You are viewing a plain text version of this content. The canonical link for it is here.
Posted to user@manifoldcf.apache.org by Erlend Garåsen <e....@usit.uio.no> on 2012/06/27 13:27:31 UTC

Exporting crawler configuration easier?

We have all configuration files for our search project stored in SVN, 
even our MCF crawler configuration. Each time we change our MCF 
settings, i.e. add something to the seed list, we usually export the 
configuration and commit that change to SVN.

This can be a time-consuming process since we have to unzip the 
generated export file in order to edit the files within it. We need to 
edit the output file which includes the password to our Solr server.

Then we must zip all these files in order to create a similar export 
file. The order of the files are very important. You cannot just create 
a zip file right away without being aware of the order of the included 
files. Otherwise, MCF will complain when you are trying to import that 
file later.

Any suggestions for a smoother way to have a version-controlled 
configuration? Perhaps I should create a script which does all the steps 
mentioned above? As far as I know, it's not possible to edit the files 
directly inside a zip file from a terminal on UNIX.

Thanks,
Erlend

-- 
Erlend Garåsen
Center for Information Technology Services
University of Oslo
P.O. Box 1086 Blindern, N-0317 OSLO, Norway
Ph: (+47) 22840193, Fax: (+47) 22852970, Mobile: (+47) 91380968, VIP: 31050


Re: Exporting crawler configuration easier?

Posted by Erlend Garåsen <e....@usit.uio.no>.
On 27.06.12 13.33, Karl Wright wrote:
> The fact that the export is a zip is not supposed to be used to
> actually edit the stored information.
>
> It sounds like the reason that you want to edit it is to remove the
> passwords from the file.  Perhaps we should look at it from that point
> of view and allow an export option that does not include any passwords
> or something?

I agree, but I think it will be a little bit complicated to add that 
functionality for reasons we can discuss further on the dev list.

Erlend
-- 
Erlend Garåsen
Center for Information Technology Services
University of Oslo
P.O. Box 1086 Blindern, N-0317 OSLO, Norway
Ph: (+47) 22840193, Fax: (+47) 22852970, Mobile: (+47) 91380968, VIP: 31050



Re: Exporting crawler configuration easier?

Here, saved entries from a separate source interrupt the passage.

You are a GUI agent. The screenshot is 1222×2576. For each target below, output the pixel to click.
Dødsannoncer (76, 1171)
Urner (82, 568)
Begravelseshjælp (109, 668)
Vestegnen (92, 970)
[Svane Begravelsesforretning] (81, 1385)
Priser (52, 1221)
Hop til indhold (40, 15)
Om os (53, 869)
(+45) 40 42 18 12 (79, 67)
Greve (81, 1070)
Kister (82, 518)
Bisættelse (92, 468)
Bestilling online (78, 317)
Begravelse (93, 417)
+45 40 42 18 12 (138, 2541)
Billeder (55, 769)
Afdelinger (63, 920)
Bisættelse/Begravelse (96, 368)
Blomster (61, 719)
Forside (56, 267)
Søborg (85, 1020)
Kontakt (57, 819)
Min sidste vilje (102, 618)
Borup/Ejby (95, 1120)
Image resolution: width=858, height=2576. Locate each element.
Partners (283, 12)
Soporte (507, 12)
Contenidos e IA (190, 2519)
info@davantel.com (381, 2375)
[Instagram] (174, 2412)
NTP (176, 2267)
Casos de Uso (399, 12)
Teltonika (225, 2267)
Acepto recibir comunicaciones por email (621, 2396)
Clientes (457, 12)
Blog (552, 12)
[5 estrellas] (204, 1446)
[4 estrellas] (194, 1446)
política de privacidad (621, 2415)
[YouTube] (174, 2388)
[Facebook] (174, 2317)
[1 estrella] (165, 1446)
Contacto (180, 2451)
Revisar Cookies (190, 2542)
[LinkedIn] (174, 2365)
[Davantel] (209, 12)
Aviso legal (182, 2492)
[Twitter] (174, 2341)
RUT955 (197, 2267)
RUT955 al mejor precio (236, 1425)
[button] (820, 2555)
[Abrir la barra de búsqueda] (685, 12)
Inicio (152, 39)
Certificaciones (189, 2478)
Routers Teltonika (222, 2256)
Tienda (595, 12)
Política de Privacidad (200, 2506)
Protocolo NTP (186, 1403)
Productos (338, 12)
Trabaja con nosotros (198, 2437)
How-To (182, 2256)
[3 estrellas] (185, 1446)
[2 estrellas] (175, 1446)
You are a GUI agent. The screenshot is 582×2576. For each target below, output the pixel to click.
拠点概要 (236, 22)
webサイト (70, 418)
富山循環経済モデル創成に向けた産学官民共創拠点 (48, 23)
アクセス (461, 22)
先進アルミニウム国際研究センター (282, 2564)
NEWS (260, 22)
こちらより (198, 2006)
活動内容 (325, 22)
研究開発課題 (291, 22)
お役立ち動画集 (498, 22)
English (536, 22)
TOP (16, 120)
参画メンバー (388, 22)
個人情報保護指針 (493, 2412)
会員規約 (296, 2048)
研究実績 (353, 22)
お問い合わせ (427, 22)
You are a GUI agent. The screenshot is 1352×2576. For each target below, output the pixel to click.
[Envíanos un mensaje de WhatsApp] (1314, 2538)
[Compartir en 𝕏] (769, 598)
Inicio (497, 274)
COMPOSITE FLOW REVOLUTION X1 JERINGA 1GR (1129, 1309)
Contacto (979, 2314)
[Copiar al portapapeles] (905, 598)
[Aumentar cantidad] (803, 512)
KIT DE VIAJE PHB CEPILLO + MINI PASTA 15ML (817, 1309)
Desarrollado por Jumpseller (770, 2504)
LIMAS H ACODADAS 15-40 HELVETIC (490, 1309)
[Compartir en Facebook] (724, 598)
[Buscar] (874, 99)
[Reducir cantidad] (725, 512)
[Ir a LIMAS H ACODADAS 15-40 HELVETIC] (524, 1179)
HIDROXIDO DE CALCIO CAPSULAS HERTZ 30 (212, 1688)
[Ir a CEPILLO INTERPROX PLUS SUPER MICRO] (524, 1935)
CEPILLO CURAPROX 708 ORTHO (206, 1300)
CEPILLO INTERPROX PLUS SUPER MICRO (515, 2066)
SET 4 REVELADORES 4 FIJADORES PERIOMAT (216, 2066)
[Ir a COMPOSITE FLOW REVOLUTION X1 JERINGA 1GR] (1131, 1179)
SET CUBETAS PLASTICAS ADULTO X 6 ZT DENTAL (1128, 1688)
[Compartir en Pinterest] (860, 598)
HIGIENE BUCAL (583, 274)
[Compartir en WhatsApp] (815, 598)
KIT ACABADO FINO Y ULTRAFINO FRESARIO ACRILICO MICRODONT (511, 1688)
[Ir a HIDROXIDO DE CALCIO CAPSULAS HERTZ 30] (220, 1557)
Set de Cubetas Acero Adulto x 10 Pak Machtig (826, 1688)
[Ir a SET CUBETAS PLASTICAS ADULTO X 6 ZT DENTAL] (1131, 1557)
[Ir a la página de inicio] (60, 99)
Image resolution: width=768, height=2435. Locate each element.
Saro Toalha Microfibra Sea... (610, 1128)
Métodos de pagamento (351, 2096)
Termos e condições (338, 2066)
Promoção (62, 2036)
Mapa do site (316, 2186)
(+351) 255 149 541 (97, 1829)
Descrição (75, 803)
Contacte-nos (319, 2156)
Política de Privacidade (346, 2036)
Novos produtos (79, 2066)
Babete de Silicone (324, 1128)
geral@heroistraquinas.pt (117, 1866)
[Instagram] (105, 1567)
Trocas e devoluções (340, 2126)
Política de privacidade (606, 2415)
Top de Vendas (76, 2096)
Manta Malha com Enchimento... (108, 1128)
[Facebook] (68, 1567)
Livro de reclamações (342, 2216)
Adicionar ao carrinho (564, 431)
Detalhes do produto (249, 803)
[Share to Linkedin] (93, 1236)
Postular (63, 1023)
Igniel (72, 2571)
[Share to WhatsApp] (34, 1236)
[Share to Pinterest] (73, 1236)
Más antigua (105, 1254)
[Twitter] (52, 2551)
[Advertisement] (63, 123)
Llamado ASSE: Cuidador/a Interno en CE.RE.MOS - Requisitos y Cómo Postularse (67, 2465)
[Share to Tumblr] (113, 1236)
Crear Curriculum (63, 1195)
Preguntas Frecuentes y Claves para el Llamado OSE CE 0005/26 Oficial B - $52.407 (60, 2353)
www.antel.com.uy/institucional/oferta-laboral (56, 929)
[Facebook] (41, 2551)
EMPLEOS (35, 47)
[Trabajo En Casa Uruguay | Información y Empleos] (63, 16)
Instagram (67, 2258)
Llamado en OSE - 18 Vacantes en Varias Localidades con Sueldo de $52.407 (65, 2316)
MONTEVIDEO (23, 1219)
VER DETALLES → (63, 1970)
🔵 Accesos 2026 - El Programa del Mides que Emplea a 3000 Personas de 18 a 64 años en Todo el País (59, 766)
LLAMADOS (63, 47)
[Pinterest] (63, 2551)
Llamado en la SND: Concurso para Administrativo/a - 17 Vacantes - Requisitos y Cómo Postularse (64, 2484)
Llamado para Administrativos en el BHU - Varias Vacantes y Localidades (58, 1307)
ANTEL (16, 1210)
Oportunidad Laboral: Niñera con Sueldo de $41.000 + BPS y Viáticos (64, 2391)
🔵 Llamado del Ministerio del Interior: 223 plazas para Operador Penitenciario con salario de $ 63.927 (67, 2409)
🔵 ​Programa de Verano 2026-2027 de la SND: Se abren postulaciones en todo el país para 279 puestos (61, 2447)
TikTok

Posted by Erlend Garåsen <e....@usit.uio.no>.
Maybe we should add an argument to the
  "org.apache.manifoldcf.crawler.ExportConfiguration" command class for 
skipping passwords in the export file?

For example:
executecommand.sh ...ExportConfiguration export_file.zip nopass

I'm looking at the source code right now. Today we are just creating an 
XML of the complete map returned by the method getConfigParams().

I suggest that we create a new method solely for the exports:
getConfigParamsWithoutPassword();

I hoped that I could test my changes locally by using the quick example 
(Jetty), but it seems that I need to run a multiprocess setup.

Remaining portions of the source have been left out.